Unlike traditional warm-up programs with static stretching pre- or post-competition, which often results in a loss of strength, percussive therapy appears to elicit the benefits of static stretching without a reduction in strength for individuals who respond positively to the treatment. In a clinical setting, increasing ROM while maintaining strength is crucial to performance and the reduction of injury risk. For example, overhead athletes tend to lose IR ROM and strength as the competitive season progresses, resulting in decreased performance and/or increased injury risk.34–38 However, individuals interested in using percussive therapy may be tested to determine their soreness response.30,39–41 Those who respond positively to percussive therapy may benefit from the implementation of percussive therapy into their injury prevention and/or rehabilitation programs.

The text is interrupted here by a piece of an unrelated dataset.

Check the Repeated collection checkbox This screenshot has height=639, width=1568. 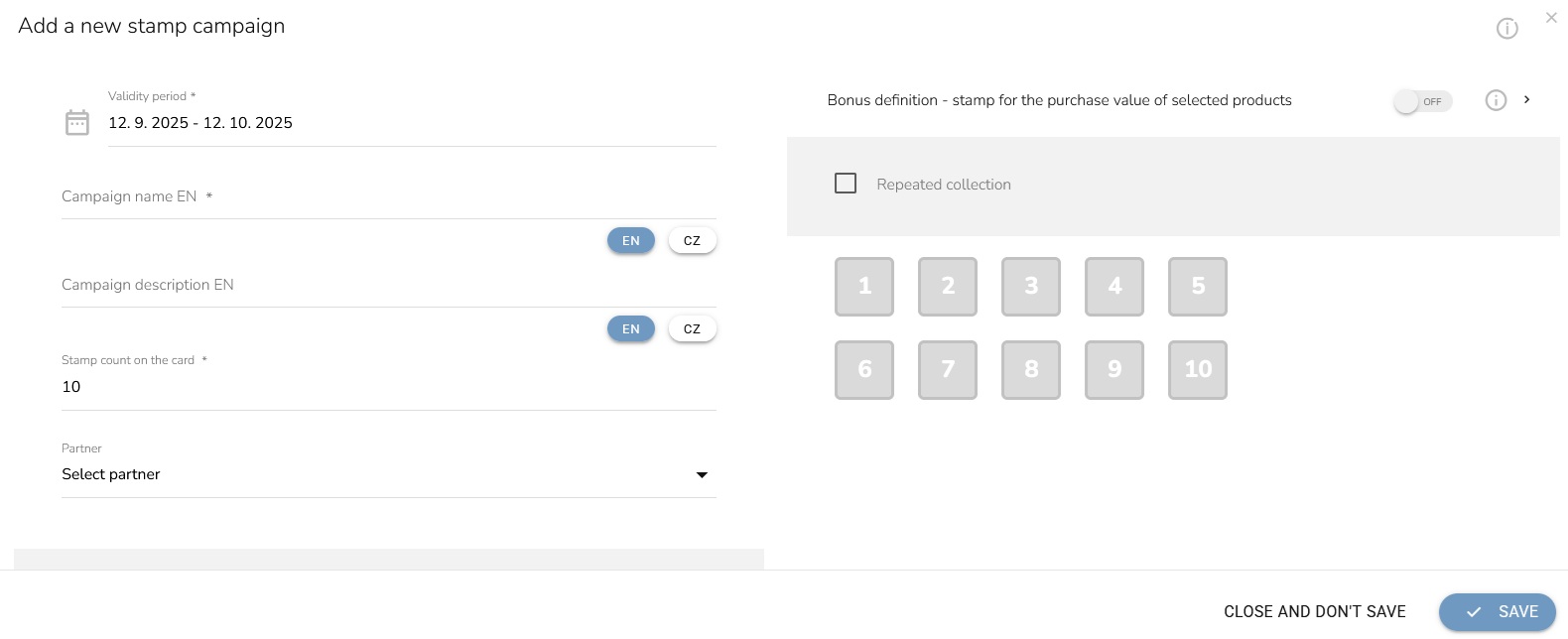(846, 184)
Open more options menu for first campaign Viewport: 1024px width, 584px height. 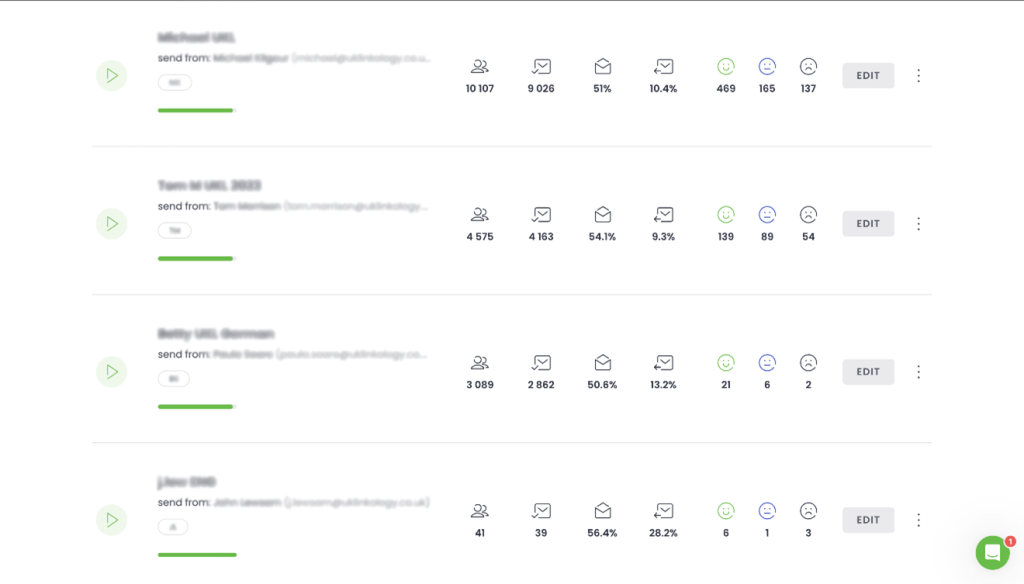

There are several limitations to this study. First, muscle soreness was quantified using a self-reported Likert scale which is subject to reporter bias. Also, only healthy volunteers were included in this study, so findings may not be generalizable to injured or athletic populations. Finally, while statistically significant differences were observed, the clinical relevance of the study findings could not be clarified. Future research that includes injured and/or athletic populations can help clarify the clinical applicability of percussive therapy and identify patient populations that benefit significantly from the treatment.
CONCLUSION
The results of the current study indicate that participants with a positive response to percussive therapy had increased dominant arm IR ROM and IR strength, and decreased teres minor MT, after percussive therapy compared to the negative response participants.
Acknowledgements
Thank you to TT Therapeutics (Missouri City, TX) for providing the percussive therapy device.
Disclosures
Jack Trainer: Received percussion therapy device from TT Therapeutics to perform the study. Was hired and shortly worked for TT Therapeutics after completion of the study. TT Therapeutics was not involved in the data collection, analysis, interpretation, writing, or approval of the study.